Walking around the city’s hilly streets fires up a man’s appetite, not to mention thirst, the latter easily slaked in the endless bars in this marvelous, liquor-laced city.
The sheer preponderance of wickedly good food of all culinary stripe also lurks around every historic corner, making my already sluggish decision something more of a delightful chore.
Fish and Chips for the Ages
For lunch one day, I opted for the Red Stag Tavern in the Keith Brewery, where I’d taken the tour. The tavern is glorious and fun, with tartan-wearing waitstaffers. My waiter told me Red Stag had Nova Scotia’s best fish and chips.
C’mon, laddie, I’m from Boston, you expect me to believe that, do ya now?
My bad. He was absolutely right. Thick, moist, crunchy, this was hands down the best ever. And the seafood chowder to go with it, brimming with shrimp, clams and scallops, beat anything Boston ever served me, too.
Inside the Economy Shoe Shop
What’s not to love about a place named the Economy Shoe Shop? It’s a dark, multi-leveled place with just the slightest hint of snoot in the waitstaff.
The name comes not from the place once selling shoes, but a sign the owners got from an old shoe store over on Barrington Street.

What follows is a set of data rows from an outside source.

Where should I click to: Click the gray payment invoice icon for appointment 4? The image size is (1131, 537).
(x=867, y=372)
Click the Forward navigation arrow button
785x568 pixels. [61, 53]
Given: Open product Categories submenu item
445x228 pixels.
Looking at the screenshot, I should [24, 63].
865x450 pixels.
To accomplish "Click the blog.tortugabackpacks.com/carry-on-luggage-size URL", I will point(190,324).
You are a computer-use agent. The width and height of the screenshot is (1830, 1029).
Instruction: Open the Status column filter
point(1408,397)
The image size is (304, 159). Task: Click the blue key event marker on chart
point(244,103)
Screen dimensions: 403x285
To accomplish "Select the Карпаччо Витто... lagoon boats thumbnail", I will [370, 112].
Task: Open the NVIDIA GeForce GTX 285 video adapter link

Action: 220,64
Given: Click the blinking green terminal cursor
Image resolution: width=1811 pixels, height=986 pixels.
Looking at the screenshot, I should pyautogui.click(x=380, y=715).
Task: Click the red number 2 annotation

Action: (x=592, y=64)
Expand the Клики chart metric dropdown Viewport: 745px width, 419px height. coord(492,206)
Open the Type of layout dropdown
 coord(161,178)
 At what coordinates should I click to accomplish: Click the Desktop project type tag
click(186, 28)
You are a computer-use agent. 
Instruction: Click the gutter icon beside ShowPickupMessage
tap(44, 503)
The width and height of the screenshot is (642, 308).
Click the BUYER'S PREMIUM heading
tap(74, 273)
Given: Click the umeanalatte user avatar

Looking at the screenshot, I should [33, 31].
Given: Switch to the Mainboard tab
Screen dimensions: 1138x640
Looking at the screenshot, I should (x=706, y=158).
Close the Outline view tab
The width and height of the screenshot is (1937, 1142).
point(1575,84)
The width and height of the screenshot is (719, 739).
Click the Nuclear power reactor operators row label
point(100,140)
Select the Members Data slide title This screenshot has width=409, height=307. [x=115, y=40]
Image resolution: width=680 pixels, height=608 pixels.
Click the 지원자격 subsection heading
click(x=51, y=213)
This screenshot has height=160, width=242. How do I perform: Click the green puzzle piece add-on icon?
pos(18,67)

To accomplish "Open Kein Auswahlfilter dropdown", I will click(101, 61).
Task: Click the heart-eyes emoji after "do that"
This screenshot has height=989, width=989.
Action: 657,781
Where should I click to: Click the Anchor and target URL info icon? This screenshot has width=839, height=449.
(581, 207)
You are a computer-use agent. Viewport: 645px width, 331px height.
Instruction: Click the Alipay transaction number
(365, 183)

It is a place of worn plank floors, rough-hewn beamed ceilings and for some reason, trees inside, fake I’m guessing (when I say it’s dark in there, it’s dark in there) with leaves and limbs all over. Made me feel like I was camping out.
No matter, the food was pretty good, my shrimp and chicken carbonara a decent dish for 16 bucks. I sat alone by an alcove, staring at me from which was a rendering of the Mona Lisa.
Hit the Lower Deck
Wandered over to the Lower Deck on the waterfront, where you can eat upstairs or down and be glad in either place, both having their own ambience, upper being water views, lower being a classic, woody Halifax bar.
I went upstairs, had a killer burger and Alexander Keith beer, and when I got back to my car, my dessert was yet another instance of legendary Halifax friendliness: The garage attendant, noting the short time I’d been gone, waved me through without paying.
Julien’s Patisserie and Café
I checked out Hydrostone Market one day, and reveled in the offerings at Julien’s Patisserie and Café, sipping coffee outside and munching the most delectable cheese croissant I’ve ever had the pleasure of crumbing up into my lap.
Chatted up a young lady outside with a very active pooch, and where staffers inside, noting her reluctance to leave the pup alone, took her order in a shout and brought it to her on the sidewalk. Nice touch, that.
Dinner at the Wooden Monkey one night brought me face to face with the city’s wonderful connectivity; here I saw a musician, Ben Kaplan, a bearded, affable sort who I’d seen in his interpreter’s job on the Keith Brewery Tour.
I had a beer upstairs and ate communally down; the place was jammed so I took a seat with a pair of travelling friends and the resulting conversation of our life experience was most rewarding.
Oh, and the organic, macrobiotic and local food was insanely good.
Halifax’s Signature Dish
I am absolutely chagrined to say I never sampled a donair, the curious Halifax concoction that’s a variation on the traditional Greek gyro, only with beef instead of lamb and a sweet sauce (donair sauce, natch) in lieu of tzatziki.
It really does fill me with shame that I didn’t get to try a donair. But I was so stuffed from all my other dining, I just couldn’t.
I did find it most interesting that at Pizza Corner, the intersect of Blowers and Grafton, you have the European Food Shop on one corner touting “Original Donairs!” and on the other KOD – The King of Donairs.
No idea which is better but my guess is both. I’ll just have to come back for another visit to experience the delight of donairs.
If yoo hungry in Halifax, you’re just not trying hard enough, because you can’t go wrong no matter where you go.
My best advice: Chew faster. So much food, so little time.